Jan 14, 2015

Backpacking Bersama Ibu Part 3 - Melaka Kota Warisan Dunia

January 14, 2015 3 Comments
Cerita sebelumnya kami kehabisan bus ke Melaka di terminal Larkin Johor Bahru. Saya merasa berdosa mengajak ibu kleleran. Walaupun beliau juga tidak kaget karena sebelumnya sudah dijelaskan bahwa jalan-jalan ini berbau sengsara yang mana ada satu malam yang kita buat menginap di hotel berjalan alias tidur di bus. Menurut perkiraan mungkin akan sampai di Melaka terlalu pagi jadi akan tidur-tiduran di terminal sampai terang.
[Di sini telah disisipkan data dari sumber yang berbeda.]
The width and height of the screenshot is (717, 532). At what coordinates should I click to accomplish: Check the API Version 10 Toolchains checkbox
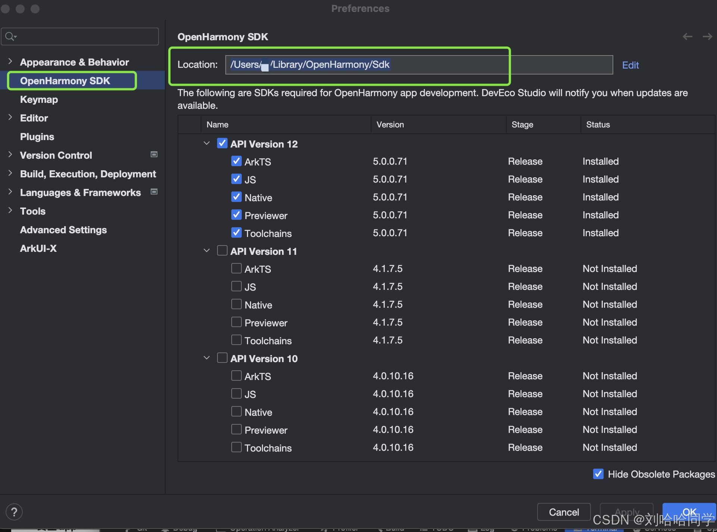(237, 447)
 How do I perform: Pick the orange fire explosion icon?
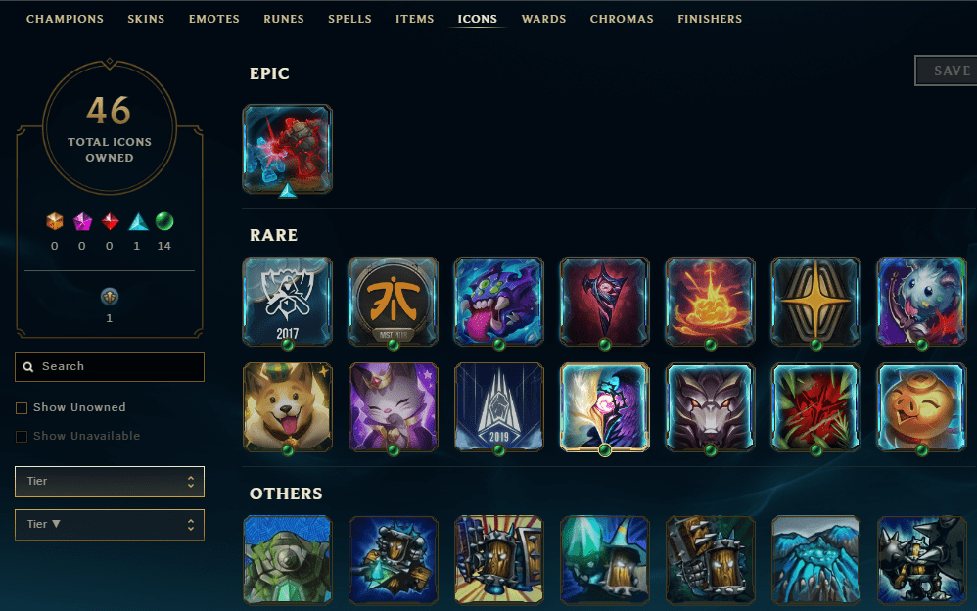coord(711,302)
Kenyataannya malah kehabisan bus ke Melaka.

Saya tidak browsing tentang Johor Bahru karena memang tidak berencana menginap. Hanya mengandalkan cara terakhir jika sudah mentok langsung naik bus ke KL dan rencana ke Melaka dilewatkan saja. Sempat terpikir juga untuk berpindah haluan ke Penang karena masih ada bus yang menuju kesana. Tapi sampai disana mau ngapain belum browsing tentang Penang dan segala isinya.

Dengan berbagai pertimbangan dan merasakan kondisi badan yang sepertinya harus segera direbahkan saya pun membeli tiket bus ke KL. Tentunya bus yang banyak direkomendasikan oleh para traveler. Untung saja akan berangkat 20 menit kemudian sehingga tak menunggu lama kami sudah dipersilahkan naik ke bus. Busnya nyaman sekali seat 2-2 kursinya empuk dan luas, ada sandaran kaki dan juga selimut. Tepat jam 11 malam waktu Malaysia bus mulai bergerak meninggalkan terminal Larkin. Entah gimana kondisi di luar sana yang pasti saat bus mulai masuk ke tol saya langsung terlelap. BLEG!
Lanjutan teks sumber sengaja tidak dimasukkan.